By Cathy Eck
Victimhood and Victories
Labels create invisible prisons. Sometimes the cell walls are imposed by others (discussed in Part I). But often, people hold on to labels even though they’re destroying or imprisoning themselves.
Individuals and cultures hold on to victories and victimhood affecting their perspectives. We’re all victims of the illusion — perpetrators and victims are just roles relabeled victor upon winning and victim upon losing. Both hold on to their labels; therefore, history repeats itself. Battles on all levels are simply the meeting of opposing beliefs. The one who is least emotional will win. The True Self can’t lose because at that state of mind, we have no beliefs or emotions.
The victorious hold on to their superior label because they perceive it gives them power. Too often, the perks of victimhood are just too delicious. The victim often becomes the perpetrator when they won’t let go because they perpetually punish the victor in their mind.
True heroism is beyond labels. Fighting a war or doing what most believe impossible is heroism in the illusion. In truth, letting go takes far more courage and compassion, but you’ll never be labeled a hero for letting go. A hero requires an enemy. There are no enemies outside the illusion. Batman isn’t needed without the Joker.
The illusion rewards and disempowers us at the same time. We applaud someone who says: “I’m a recovering drug addict.” At the same time, they’re told they’ll fight that battle for life. Habits exist because the cause persists. We didn’t create the cause; we simply believed the illusion just like everyone else.
Positive labels, like hero or survivor, feel good until we realize that good labels are false and have no lasting power to protect us. Positive emotions keep us trapped just like those we label negative. We love rags-to-riches and hero stories. But to maintain the hero label, we must keep the poverty or opposition in our mind as a potential. One day the opponent or problem we thought we defeated could gain enough strength to return. Letting go provides the safety that we think we can only get from heroism and winning.

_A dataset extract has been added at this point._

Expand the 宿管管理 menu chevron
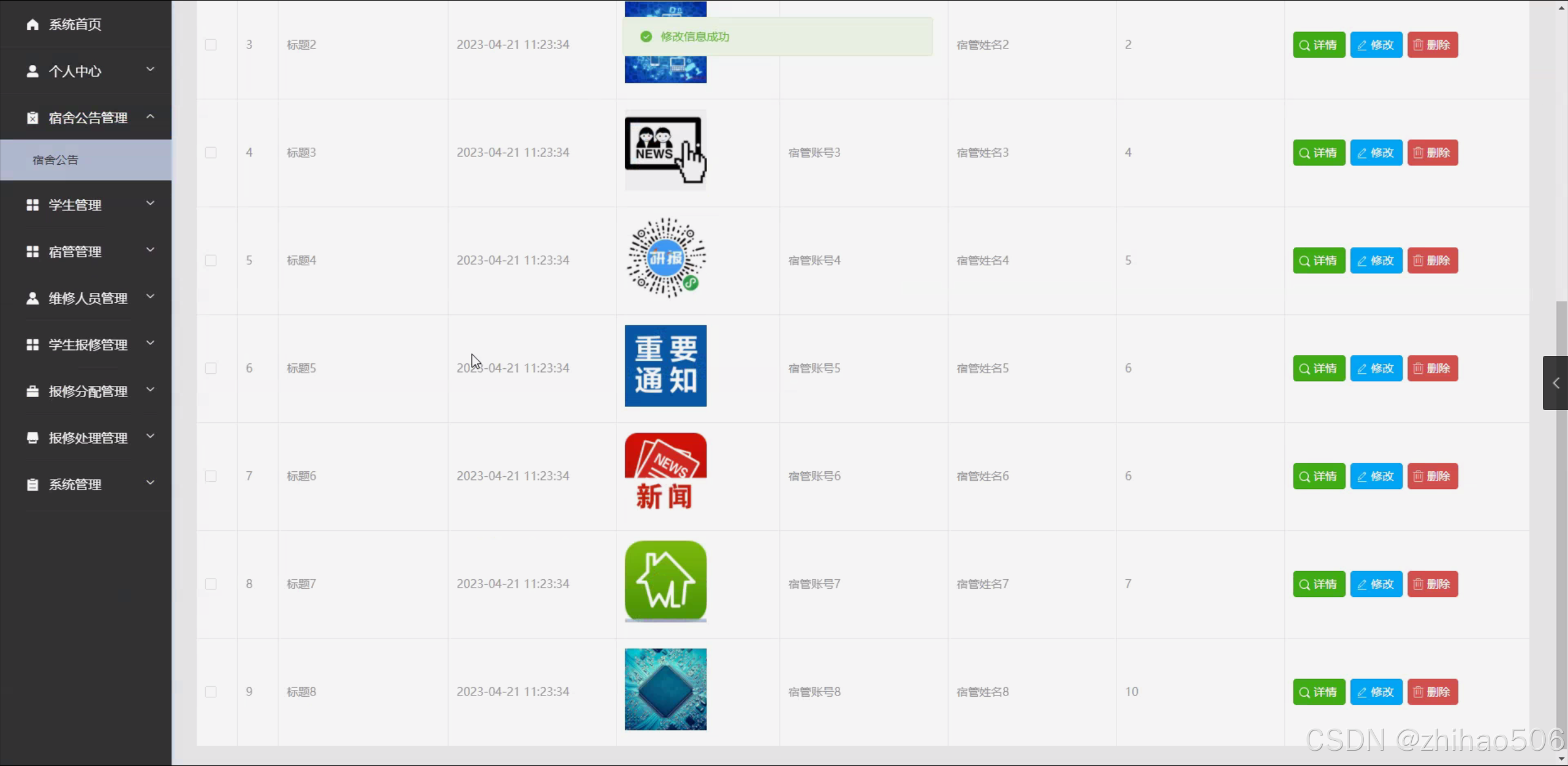The width and height of the screenshot is (1568, 766). [151, 249]
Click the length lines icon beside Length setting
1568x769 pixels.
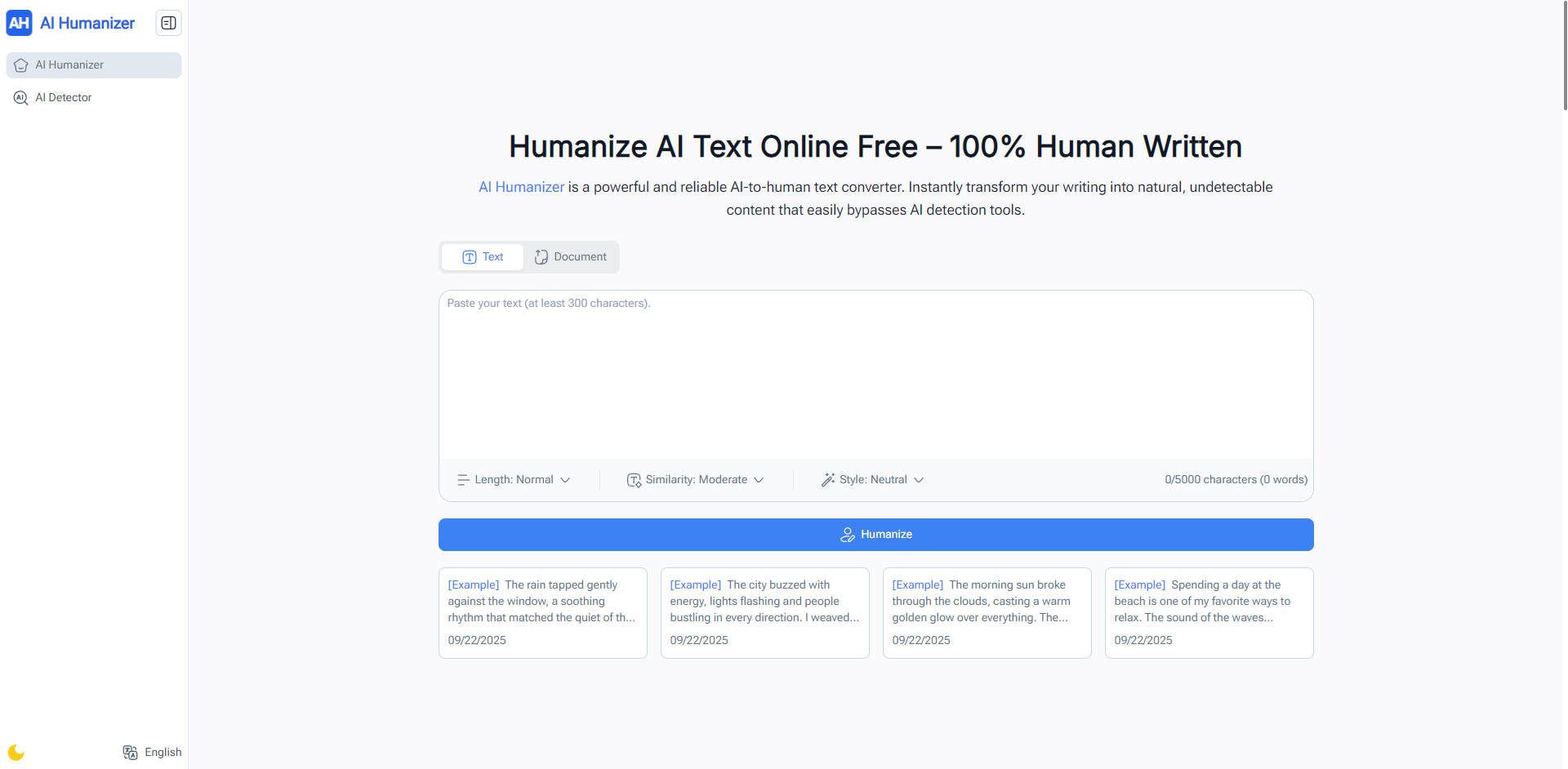click(462, 480)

Pride creates seductive labels that are often hard to let go. A good example is the American bumper stickers that say, “My kid’s an honor student.” Parents love them; most kids hate them. Next grading period the kid doesn’t make honor roll. Now they have to look at that fucking bumper sticker everyday and remember how they were special because of something they did, not who they are.

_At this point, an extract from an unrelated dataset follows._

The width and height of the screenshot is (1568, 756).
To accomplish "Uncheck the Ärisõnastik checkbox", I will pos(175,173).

Titles are another form of label. Doctor, General, Queen, or Pope are professions, but people use the titles to define superiority and inferiority based on knowledge, position, or pedigree. The titles don’t belong outside the office. We aren’t our jobs.
One who fears pride tends to avoid saying anything good about themselves. They develop false humility that keeps them artificially small. There’s nothing wrong with saying, “I got the Nobel Peace Prize.” Everyone will be happy for us unless they have jealousy issues. But if years later, we introduce ourself by saying, “I’m John, Nobel prize winner,” at a cocktail party where it’s out of context, then pride has come to stay. Pride causes us to hold on to labels instead of letting them go and discovering who we really are. When we make our career, college, team, nationality, or children’s accomplishments matter more than who we are, we’re screwed.
Judgments are permanent labels. Judging another creates false superiority by placing us in the masculine role. But superiority is illusory. The judge is just as locked in the illusion as the person they’re judging. The pair now have an unhealthy false-self connection. Judges are certain they’re right; some hold the other on the hook forever. They choose false-self rightness over being their True Self. The True Self views opposition as false and powerless. There’s no need to punish or forgive; letting go is all that’s necessary.
It’s never too late to let go of judgment. People have freed me of judgments without saying a word. I could feel it. When we hold another on the hook, we hold ourselves on the hook. When another won’t free us, we feel that they’re in our mind or body. The emotions feel endless.
Those emotions will leave if we recognize the judgement against us was false. But we won’t do that if we fear the judge might be right. We might need the judge. Or we maybe we think our emotional connection with the judge is love.
Someone who constantly labels us with, “You are…” doesn’t love us. Judging isn’t love. We’re simply a good projection screen for them so they don’t have to own, fix, or suffer the consequences of their beliefs. We’re an enabler if we allow them to continue to project on us.
When we let go of our feminine role in their life, we see that. This took me so long to learn this lesson. If the judge wants the truth, they’ll hear us. If not, we’ll join the ecstatically joyous divorcees’ community. We’ll realize we’d rather be happy and homeless than spend another day working for an authoritarian ass. We’ll leave our religion for a breath of fresh air. When we escape our handlers, we catch a whiff of the heaven on earth that the handler promised but never delivered.
“The false masculine role always tells us that we’re doing to them what they’re actually doing to us.” Most people are on the receiving end of that giant illusory error because they’re stuck in false feminine roles. The false masculine role has become far too proficient at the projection of labels. Don’t wait for them to change. Step out of the role as their mirror by letting go. When there’s no one left to project on, the game will end.